:: TEXT BLOCK

Thanks for the help. You have given me a few things to think about and test.


----------



## ian_m (14 Oct 2020)

The other thing you could try, that I have seen before is a venturi air removal pipe. Connect a length of 4mm tubing as in my picture below.  It relies on the "venturi" effect at the bottom connection to pull water/air through the tubing, pulling any collected air from the top of the heater.  Ensure pipe is removable for cleaning.


----------



## zozo (14 Oct 2020)

Nice build, but I would redesign it..  Simplify it and place the heater at the pumps outlet side... So it is fed from the bottom to the top, then there will be no air to trap.

Then you also get rid of all those unnecessary 90° knees that only restrict flow. Also rather use a 45° T with a 45° knee as heater outlet. And do not extend the T, but place the uni-seal and heater directly in the T. And make the gap above the T outlet small as possible.





Then if you are also using an external thermometer to control the temp it's advisable to put an inline thermistor in it as well. See red dot, where it should be placed.

In case you temp control uses a NTC 10K look at this one. It's dril a hole tap M8 thread and screw it in sealed with some Teflon tape. In case the pump shuts down and the thermistor is in the tank, the heater keeps heating. The thermistor should be close to the heater inline - cold side.
Amazon product


----------



## somail (15 Oct 2020)

::::
:: INFORMATION SHOWN

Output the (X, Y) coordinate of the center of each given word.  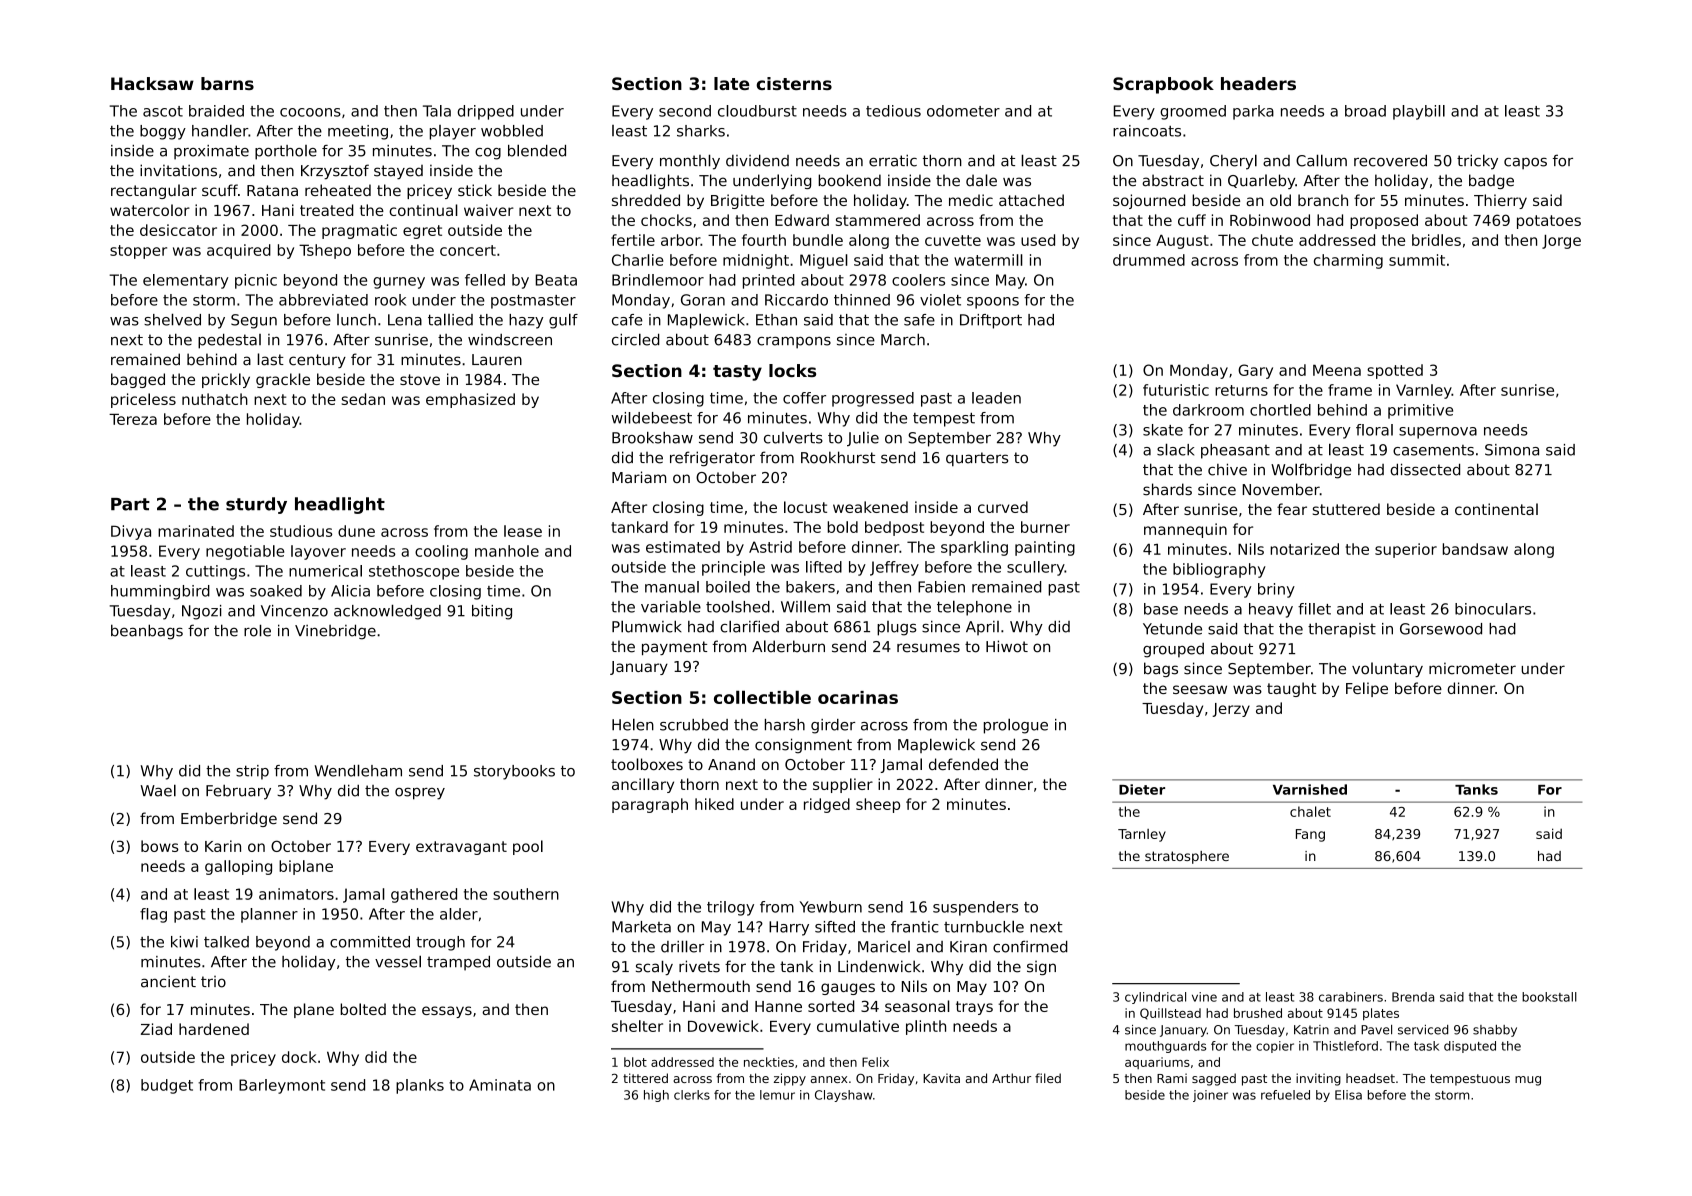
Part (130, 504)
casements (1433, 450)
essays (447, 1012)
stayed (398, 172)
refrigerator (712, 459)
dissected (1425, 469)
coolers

::::

- [EXERCISES]:
(1) Answer these questions about the forum thread:
(a) What size of tubing does ian_m suggest for the venturi air removal pipe?
(b) On which side of the pump does zozo recommend placing the heater?
(c) Where should the thermistor be placed?
(2) Repeat the part of the forum thread starting with "Nice build, but" and going on through "small as possible.", word for word.
None of the lines are used here.

- [SOLUTIONS IN ORDER]:
(1)
(a) 4mm tubing.
(b) The pump's outlet side.
(c) Inline, close to the heater, on the cold side.

(2)
Nice build, but I would redesign it..  Simplify it and place the heater at the pumps outlet side... So it is fed from the bottom to the top, then there will be no air to trap.

Then you also get rid of all those unnecessary 90° knees that only restrict flow. Also rather use a 45° T with a 45° knee as heater outlet. And do not extend the T, but place the uni-seal and heater directly in the T. And make the gap above the T outlet small as possible.